Technology

The World's First 2D Semiconductor Pilot Line Is Here — And It Skips EUV Entirely

Updated 2026

A Shanghai startup called Yuanjiwei has switched on what it describes as the world's first 8-inch pilot production line built for two-dimensional (2D) semiconductors. The claim matters because it points to a different road to advanced chips — one that does not depend on the extreme-ultraviolet (EUV) lithography machines that have become the gatekeeper of cutting-edge manufacturing.

Conventional chips are carved from silicon wafers that are three-dimensional slabs. 2D semiconductors are atomically thin films — sheets just one or a few atoms thick, most famously molybdenum disulfide (MoS₂). Because the active layer is so thin, many of the steps that demand extreme precision in silicon can be rethought, and the company says its process is designed to scale from a 500-nanometer pilot design kit toward silicon-equivalent performance without EUV at all.

Why 2D materials are a big deal

Atomically thin means fundamentally different physics. In bulk silicon, current leaks through the material as transistors shrink, which is why the industry keeps chasing smaller, more expensive lithography. A single-layer 2D crystal has no "below" for electrons to escape into, so it can stay switched off cleanly even at nanometer scales. That is the property researchers have chased for over a decade in the lab.

The bottleneck was never the science — it was manufacturing. Growing and patterning 2D films across an entire wafer, then wiring them into real circuits, has resisted factory-scale production.
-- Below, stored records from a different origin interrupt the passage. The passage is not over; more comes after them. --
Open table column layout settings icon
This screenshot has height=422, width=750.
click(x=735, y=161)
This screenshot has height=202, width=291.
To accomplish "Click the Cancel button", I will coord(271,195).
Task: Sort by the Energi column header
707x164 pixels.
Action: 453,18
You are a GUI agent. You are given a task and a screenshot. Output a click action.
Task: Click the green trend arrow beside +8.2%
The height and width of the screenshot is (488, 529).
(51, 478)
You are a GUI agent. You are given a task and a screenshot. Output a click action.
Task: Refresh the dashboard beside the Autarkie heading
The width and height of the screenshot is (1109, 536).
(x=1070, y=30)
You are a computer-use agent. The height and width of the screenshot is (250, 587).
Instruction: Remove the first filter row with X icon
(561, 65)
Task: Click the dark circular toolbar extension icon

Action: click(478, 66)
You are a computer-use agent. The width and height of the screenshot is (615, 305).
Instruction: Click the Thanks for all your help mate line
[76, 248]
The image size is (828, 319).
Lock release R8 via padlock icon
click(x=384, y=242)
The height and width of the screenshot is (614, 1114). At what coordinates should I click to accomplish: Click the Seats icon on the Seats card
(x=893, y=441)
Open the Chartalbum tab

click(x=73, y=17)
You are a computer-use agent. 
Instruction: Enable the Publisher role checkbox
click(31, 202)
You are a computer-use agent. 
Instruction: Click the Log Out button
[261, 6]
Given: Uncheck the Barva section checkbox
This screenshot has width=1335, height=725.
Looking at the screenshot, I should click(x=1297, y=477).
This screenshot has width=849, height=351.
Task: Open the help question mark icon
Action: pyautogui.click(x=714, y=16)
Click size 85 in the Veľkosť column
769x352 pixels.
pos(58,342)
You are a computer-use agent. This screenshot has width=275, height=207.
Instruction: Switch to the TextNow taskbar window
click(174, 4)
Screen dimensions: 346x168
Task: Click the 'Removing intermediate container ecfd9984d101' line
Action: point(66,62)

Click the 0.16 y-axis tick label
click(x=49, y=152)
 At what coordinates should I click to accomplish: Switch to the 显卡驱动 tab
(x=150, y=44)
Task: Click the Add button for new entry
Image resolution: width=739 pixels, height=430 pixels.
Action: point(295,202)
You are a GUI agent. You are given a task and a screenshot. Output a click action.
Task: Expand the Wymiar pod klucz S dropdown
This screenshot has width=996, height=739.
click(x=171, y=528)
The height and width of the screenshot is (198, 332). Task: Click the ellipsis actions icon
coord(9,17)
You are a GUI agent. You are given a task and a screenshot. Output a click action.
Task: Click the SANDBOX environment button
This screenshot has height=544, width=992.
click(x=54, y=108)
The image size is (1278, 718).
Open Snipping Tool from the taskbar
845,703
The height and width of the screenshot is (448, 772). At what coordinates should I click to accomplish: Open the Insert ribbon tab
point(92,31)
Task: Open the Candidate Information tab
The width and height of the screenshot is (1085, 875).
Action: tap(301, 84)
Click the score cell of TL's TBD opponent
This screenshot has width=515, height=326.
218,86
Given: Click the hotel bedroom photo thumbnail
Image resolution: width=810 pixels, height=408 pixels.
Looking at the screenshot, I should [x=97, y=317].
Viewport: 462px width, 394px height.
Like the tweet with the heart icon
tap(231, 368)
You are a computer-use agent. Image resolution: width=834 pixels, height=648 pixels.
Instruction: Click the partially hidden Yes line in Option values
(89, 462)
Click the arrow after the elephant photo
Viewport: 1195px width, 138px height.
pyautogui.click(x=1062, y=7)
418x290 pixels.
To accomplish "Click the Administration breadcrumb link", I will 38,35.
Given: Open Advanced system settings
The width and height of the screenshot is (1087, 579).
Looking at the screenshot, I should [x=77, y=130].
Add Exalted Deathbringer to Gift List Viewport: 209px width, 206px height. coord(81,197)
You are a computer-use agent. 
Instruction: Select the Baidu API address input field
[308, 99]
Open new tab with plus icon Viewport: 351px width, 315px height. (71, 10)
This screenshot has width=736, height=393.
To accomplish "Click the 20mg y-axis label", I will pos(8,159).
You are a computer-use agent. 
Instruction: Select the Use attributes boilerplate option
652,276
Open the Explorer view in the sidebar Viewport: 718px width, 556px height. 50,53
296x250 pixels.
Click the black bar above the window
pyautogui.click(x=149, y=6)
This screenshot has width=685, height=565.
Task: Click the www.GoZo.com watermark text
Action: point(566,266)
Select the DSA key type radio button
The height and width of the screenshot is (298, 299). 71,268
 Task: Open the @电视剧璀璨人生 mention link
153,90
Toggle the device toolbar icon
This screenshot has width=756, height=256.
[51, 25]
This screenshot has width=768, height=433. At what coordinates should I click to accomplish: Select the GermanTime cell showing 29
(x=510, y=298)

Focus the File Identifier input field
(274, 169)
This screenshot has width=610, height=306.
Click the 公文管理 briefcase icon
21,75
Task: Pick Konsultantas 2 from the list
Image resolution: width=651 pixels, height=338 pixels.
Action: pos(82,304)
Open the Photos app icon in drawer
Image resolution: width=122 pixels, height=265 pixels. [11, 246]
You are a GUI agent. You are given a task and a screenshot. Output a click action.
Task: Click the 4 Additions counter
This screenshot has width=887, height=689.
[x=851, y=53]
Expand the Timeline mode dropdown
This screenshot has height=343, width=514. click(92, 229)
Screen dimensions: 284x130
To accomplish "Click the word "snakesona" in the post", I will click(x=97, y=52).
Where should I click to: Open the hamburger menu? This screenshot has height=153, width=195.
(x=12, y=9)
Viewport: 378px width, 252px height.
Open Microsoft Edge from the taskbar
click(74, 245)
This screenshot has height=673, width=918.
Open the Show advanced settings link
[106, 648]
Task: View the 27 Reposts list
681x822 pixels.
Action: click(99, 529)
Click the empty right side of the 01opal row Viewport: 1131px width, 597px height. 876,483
Yuanjiwei's pilot line reportedly covers the full chain, from raw material preparation through device integration and tape-out services, which is the step that has historically kept 2D electronics on laboratory benches.

What the roadmap actually claims

The company released version 0.1 of its process design kit for the 500nm 8-inch line and opened foundry tape-out services. Its stated goal is a manufacturing process comparable to a 90nm silicon node by the end of 2026, then a fully domestic process it equates to 5nm-class chips by 2029 — all without EUV. Those are company targets, not independent benchmarks, and should be read as ambition rather than proven capability.

The strategic angle. EUV scanners are supplied by a single vendor and subject to tight export controls. A viable path to advanced chips that routes around EUV would reshape the geography of semiconductor power. Even if 2D lines never match the densest silicon, they could open a domestic, controllable supply for a meaningful slice of the chip market.

The open questions. Yield, uniformity across an 8-inch wafer, and integration with the rest of a chip stack remain unsolved at scale. History is littered with "first pilot lines" that stayed pilots. What makes this one worth watching is that it is the first attempt to run the complete 2D flow as a production line rather than a research tool.